10 tips on improving your child’s sleep

10 tips on improving your child’s sleep

If you are thinking about working on improving your baby or child’s sleep tendencies, then there are a few things that I really encourage to ensure that you will make the progress that you desire. Beginning to help your child sleep better and longer when they are developmentally ready, can take time and patience, but a better rested you and family is possible with a few adjustments and a change in mindset.

  1. Decide that you are about to make a lifestyle change, as with any self-improvement attempt you will need to be open about adjusting your current life, some will be long term, others short-term, but in order to open up the airways for your child’s sleep, change is necessary. Reading the relevant chapters in my book The Baby Sleep Solution, will help you begin to establish a plan for improving your child’s sleep.
  2. Accept that as parents, we are going to be tired in general, and that children do wake up overnight, they also can tend to wake early in the morning, however what you can anticipate if your child is 6 months and older, they could sleep for longer and get more consolidated stretches of sleep.
  3. Do not continue to wait for your sleep problems to resolve by themselves; many parents assume that sleep will get better when solids are introduced or when your child starts to move; and although it may improve, it may not, unless you start to make the adjustments that allows positive sleep to emerge.

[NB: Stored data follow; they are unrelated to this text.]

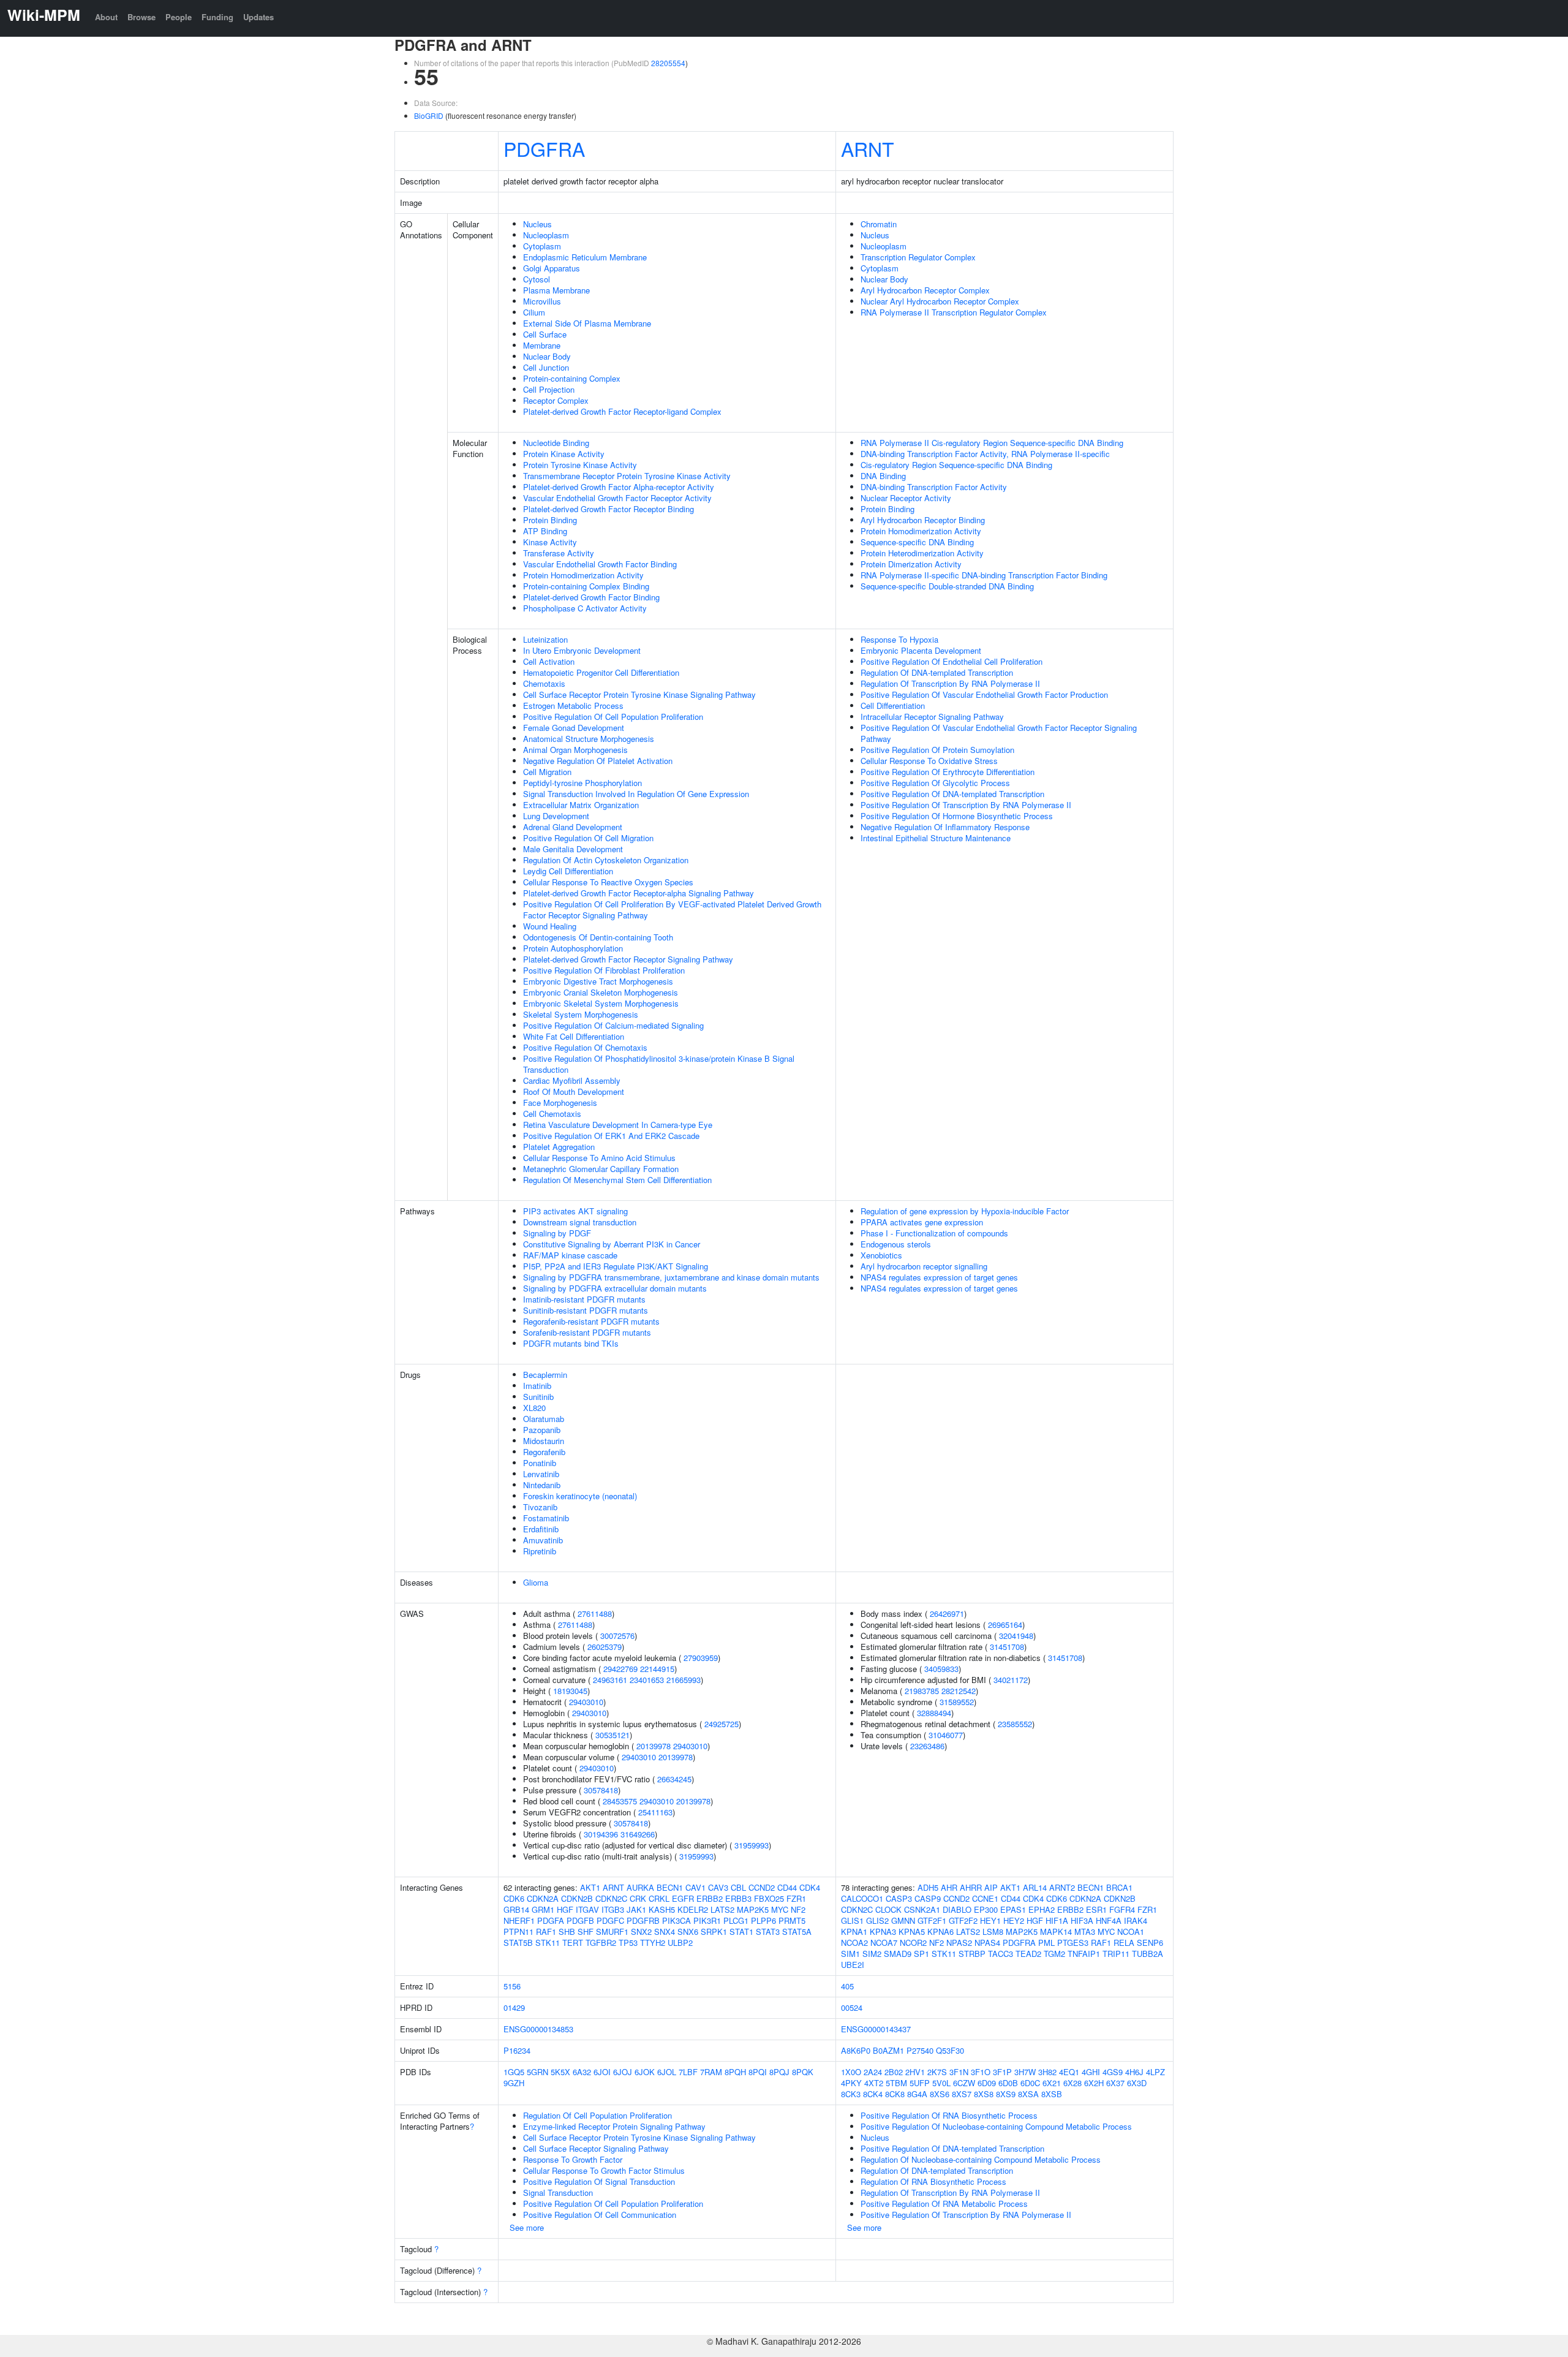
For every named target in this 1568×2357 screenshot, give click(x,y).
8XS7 (961, 2094)
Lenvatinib (541, 1474)
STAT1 (741, 1931)
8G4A (917, 2094)
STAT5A (797, 1931)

  4. Observe a regular wake time between 6 and 7.30am and always anchor the day with a feed, even if your child has fed frequently overnight. By providing a feed first thing and pressing start on the day, regulates the feeding schedule and ensures that both the feeding rhythm and sleeping rhythm can run in sync with each other and not at odds; this helps to avoid feeds and naps from clashing; a presentation that often prevents daytime sleep from happening or from being long enough.
  5. Avoid allowing your child to become overtired. Bear in mind that overtiredness is obvious-intense eye rubbing, big type yawning, agitation, clenched fists, stretched limbs, vocal, whiney, fussy, hyper, or entertaining.  Try to attempt sleep before you see these symptoms as it will make going to sleep less challenging and increase the chances of longer sleep duration.

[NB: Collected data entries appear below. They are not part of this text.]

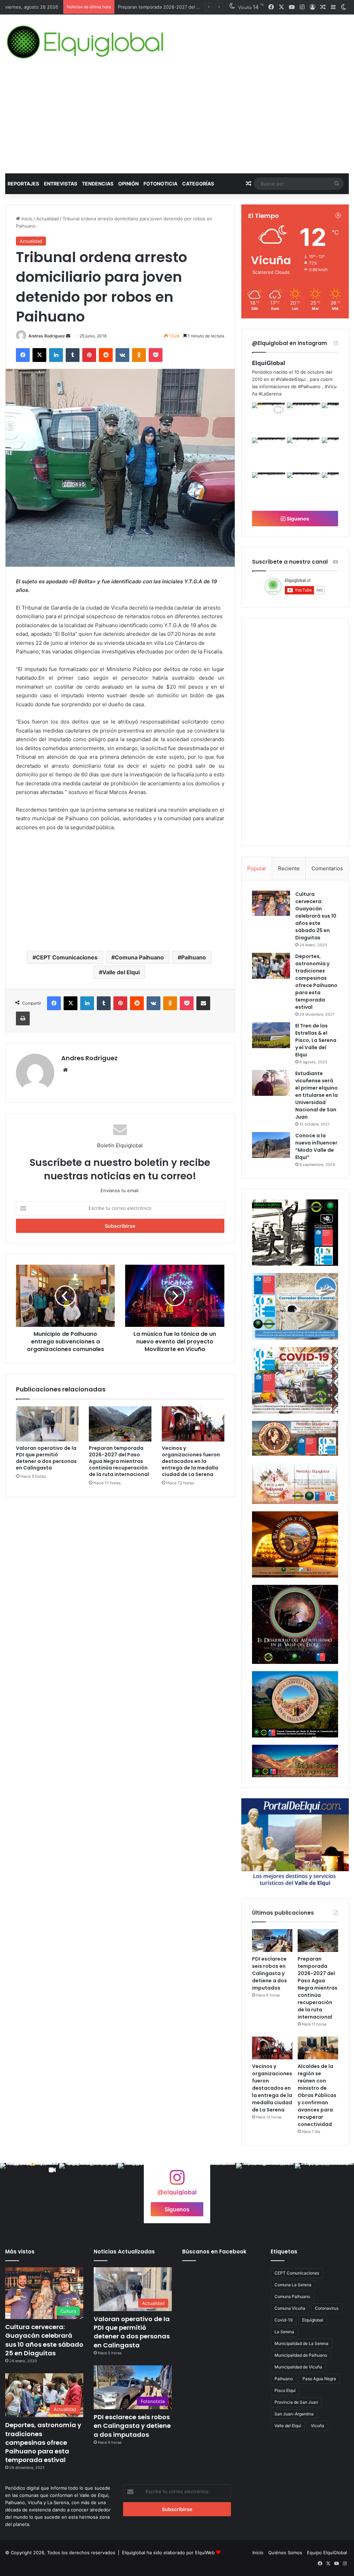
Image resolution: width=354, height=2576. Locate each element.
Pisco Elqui (285, 2390)
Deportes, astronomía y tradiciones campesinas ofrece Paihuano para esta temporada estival (316, 982)
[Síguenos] (177, 2180)
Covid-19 (283, 2320)
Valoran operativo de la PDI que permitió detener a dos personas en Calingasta (46, 1458)
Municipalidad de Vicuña (298, 2366)
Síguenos (297, 518)
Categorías (198, 183)
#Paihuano (309, 386)
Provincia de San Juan (296, 2402)
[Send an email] (68, 335)
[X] (39, 355)
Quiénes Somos (285, 2552)
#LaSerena (270, 393)
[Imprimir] (23, 1018)
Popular (256, 868)
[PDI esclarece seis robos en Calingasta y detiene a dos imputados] (272, 1940)
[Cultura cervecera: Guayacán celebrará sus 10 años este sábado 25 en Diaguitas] (271, 903)
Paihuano (193, 957)
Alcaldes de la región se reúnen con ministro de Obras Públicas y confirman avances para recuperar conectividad (317, 2095)
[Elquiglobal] (86, 42)
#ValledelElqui (291, 379)
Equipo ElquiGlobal (327, 2552)
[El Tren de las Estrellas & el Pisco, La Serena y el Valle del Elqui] (271, 1035)
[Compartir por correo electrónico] (203, 1003)
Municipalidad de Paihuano (300, 2355)
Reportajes (23, 183)
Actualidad (47, 218)
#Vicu (331, 386)
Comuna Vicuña (289, 2308)
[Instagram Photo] (303, 419)
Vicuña (317, 2425)
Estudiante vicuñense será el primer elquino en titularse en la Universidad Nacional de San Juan (316, 1095)
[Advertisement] (177, 121)
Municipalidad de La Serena (301, 2343)
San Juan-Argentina (294, 2413)
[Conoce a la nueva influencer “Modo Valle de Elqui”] (271, 1145)
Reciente (289, 868)
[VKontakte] (122, 355)
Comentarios (327, 868)
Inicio (26, 218)
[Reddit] (106, 355)
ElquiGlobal (268, 363)
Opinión (128, 183)
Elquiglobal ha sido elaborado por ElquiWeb (168, 2552)
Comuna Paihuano (139, 957)
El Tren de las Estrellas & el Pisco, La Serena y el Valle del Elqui (315, 1040)
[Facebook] (23, 355)
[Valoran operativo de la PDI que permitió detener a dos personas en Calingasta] (47, 1424)
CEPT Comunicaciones (66, 957)
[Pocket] (155, 355)
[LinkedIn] (56, 355)
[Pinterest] (89, 355)
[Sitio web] (65, 1070)
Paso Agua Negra (319, 2378)
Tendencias (97, 183)
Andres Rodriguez (46, 335)
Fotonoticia (160, 183)
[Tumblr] (73, 355)
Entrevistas (60, 183)
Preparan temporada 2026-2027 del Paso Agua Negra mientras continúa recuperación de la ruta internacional (119, 1461)
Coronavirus (326, 2308)
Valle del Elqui (121, 972)
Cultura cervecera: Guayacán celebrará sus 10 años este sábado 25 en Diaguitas (315, 916)
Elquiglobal (312, 2320)
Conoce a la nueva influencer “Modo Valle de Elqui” (316, 1146)
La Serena (284, 2331)
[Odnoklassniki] (139, 355)
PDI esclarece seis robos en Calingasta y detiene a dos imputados (269, 1973)
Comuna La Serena (292, 2284)
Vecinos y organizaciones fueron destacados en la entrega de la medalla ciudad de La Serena (191, 1461)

  6. Consider earlier bedtimes as you help improve the sleep situation. Most children sleep better when they are in bed asleep between 6-8pm.  Most under-rested children adjust well to 7 pm bedtime and if they are under 8 months, they respond to a wakeful period not exceeding 2.5 hours before bedtime, between 8-17 months, 4 hours works well and 18 months onwards 5 hours of wakefulness before being in bed asleep can have a significantly positive impact on the overnight presentation.
  7. Go to bed earlier yourselves. As we accept that parenting is challenging then doing so on fractured sleep is even more difficult.  Factor in a few early adult bedtimes too in an effort to get more sleep yourself.

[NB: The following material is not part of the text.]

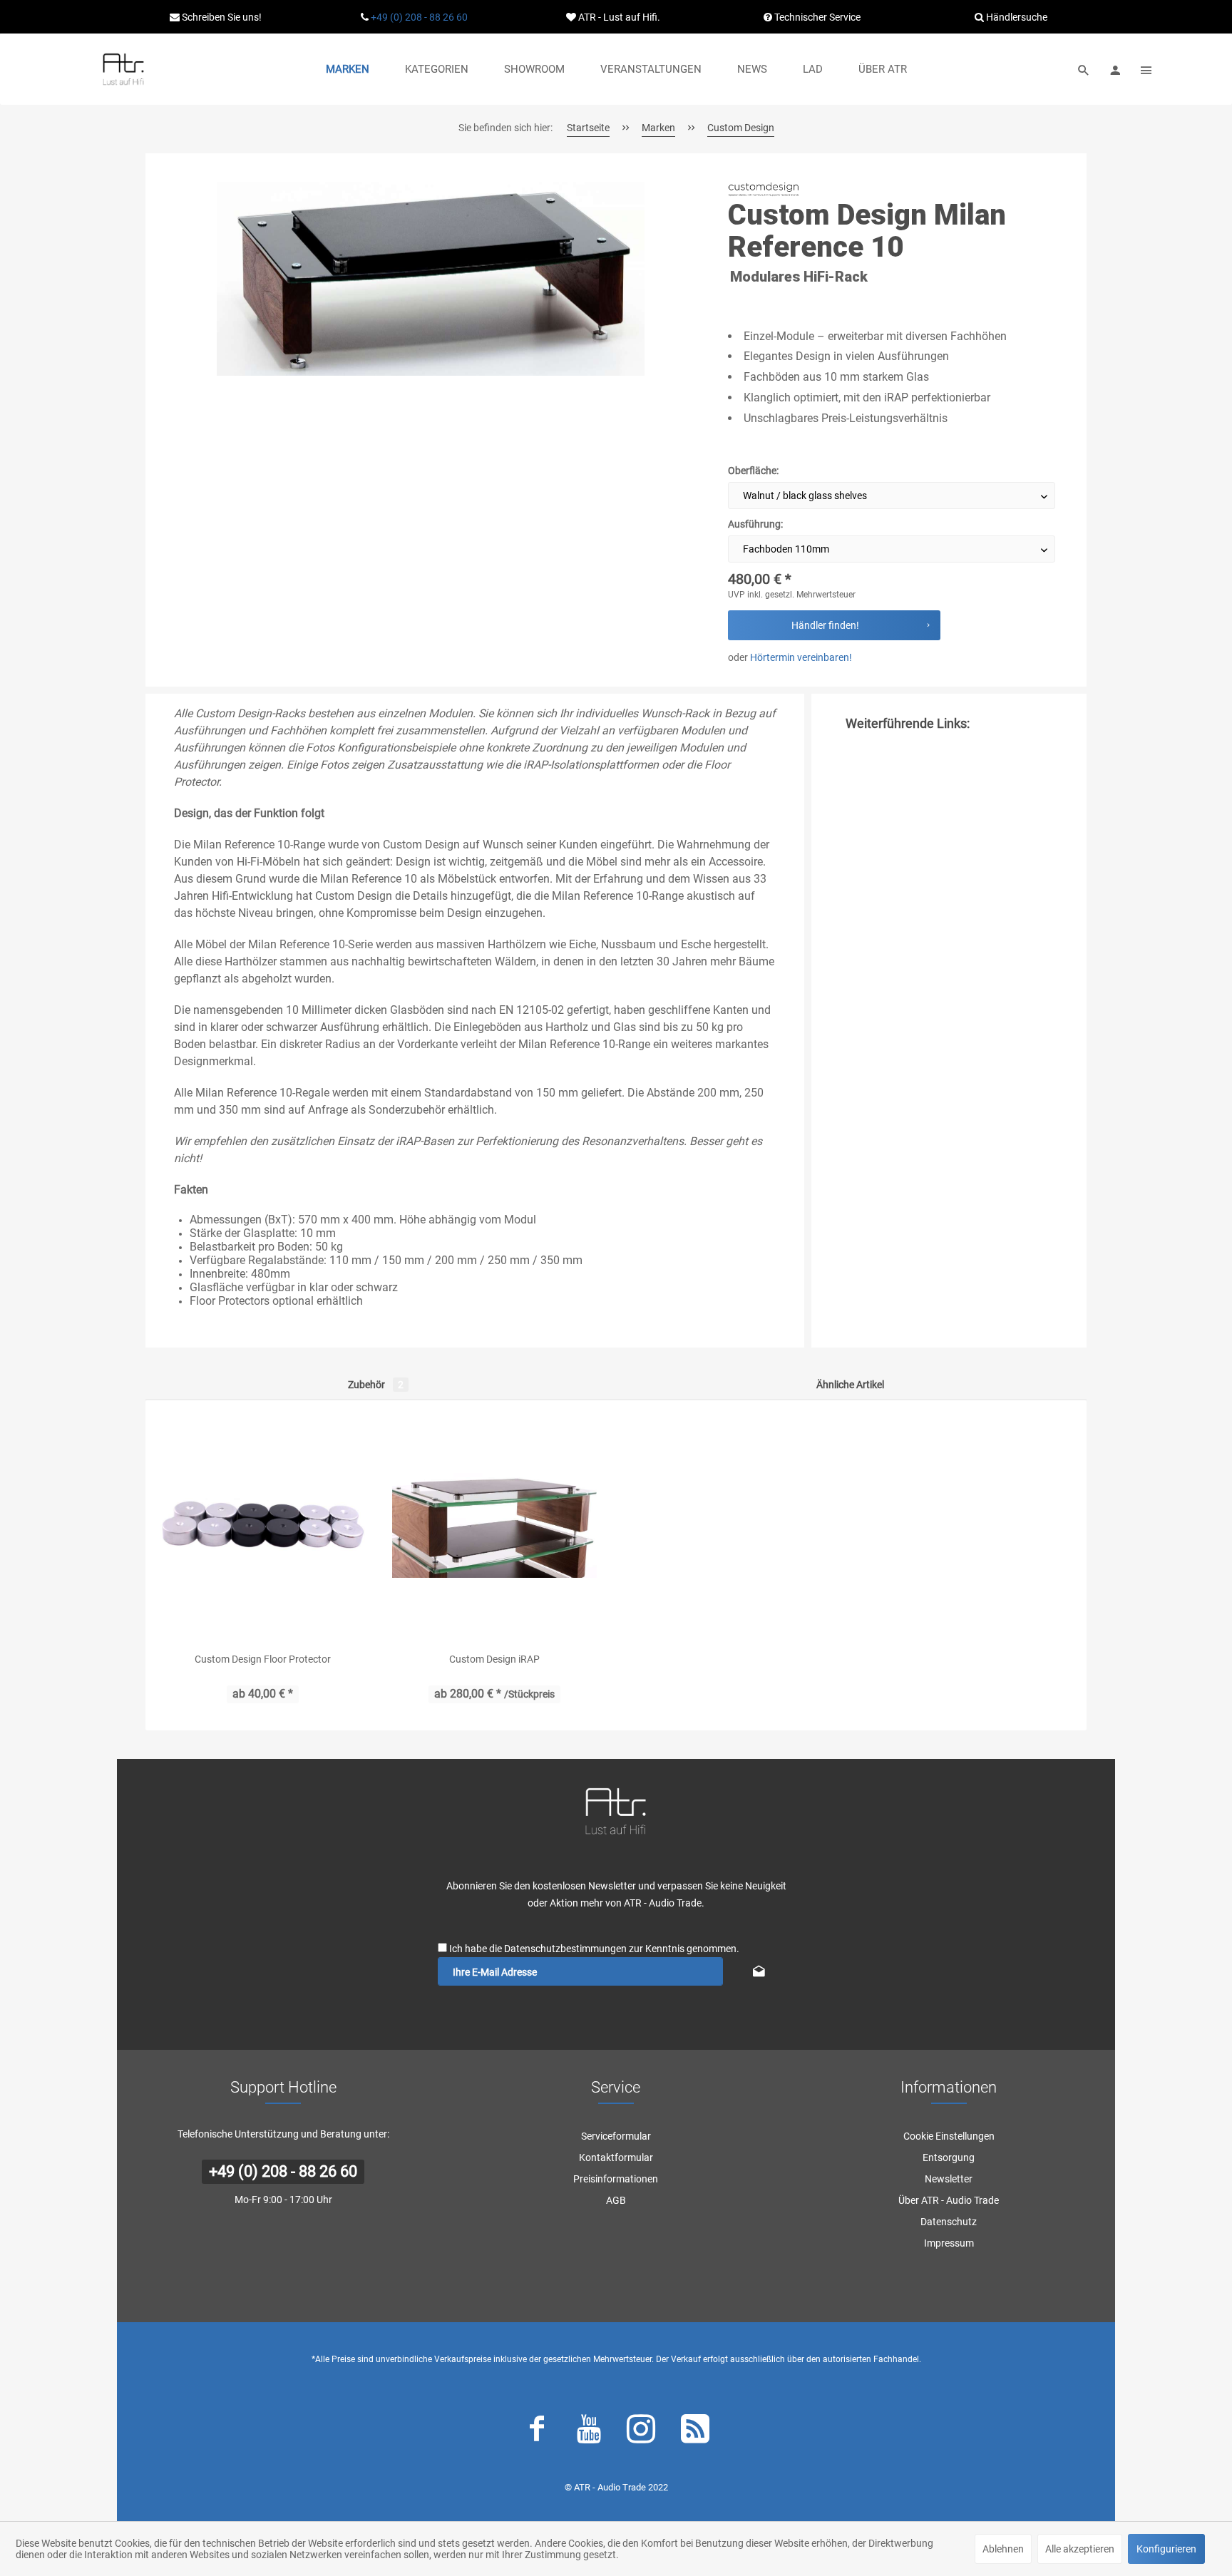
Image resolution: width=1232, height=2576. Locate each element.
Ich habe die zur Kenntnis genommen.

  8. Share the load as you begin to make changes, take in turns if applicable, draft in support if it is a possibility and be kind to each other as you work through the problems. Ask for help with older siblings, any assistance will only be needed at the very start until you get into your new sleep groove with your soon to be great sleeper.
  9. Establish an appropriate bedtime process to help prepare your child’s body for sleep. Do this activity specifically in the child’s bedroom to help ingrain positive associations with sleep and to avoid breaking the spell of your hard work by changing locations at the end. Introduce low impact activity –reading, softly singing, puzzles, shape sorting.  Do this in a dimly lit environment, with plenty of physical and eye contact to help your child feel relaxed and supported close to sleep time.  If your child could be relaxed and awake when they get into their cot or bed, the less exposed to nighttime activity you will be.
  10. Manage your expectations. Better sleeping patterns can take 3-4 weeks+ to emerge depending on the issues and your child’s age. Early improvements may be represented by improved mood and behavior, better eating, easier to get to sleep and then longer stretches will start to emerge.  It is not an upward only spiral of improvement it can fluctuate throughout the few weeks, sometimes getting worse before it improves or you may find it gets better and then regresses, this is normal, so be prepared and confident in your new approach.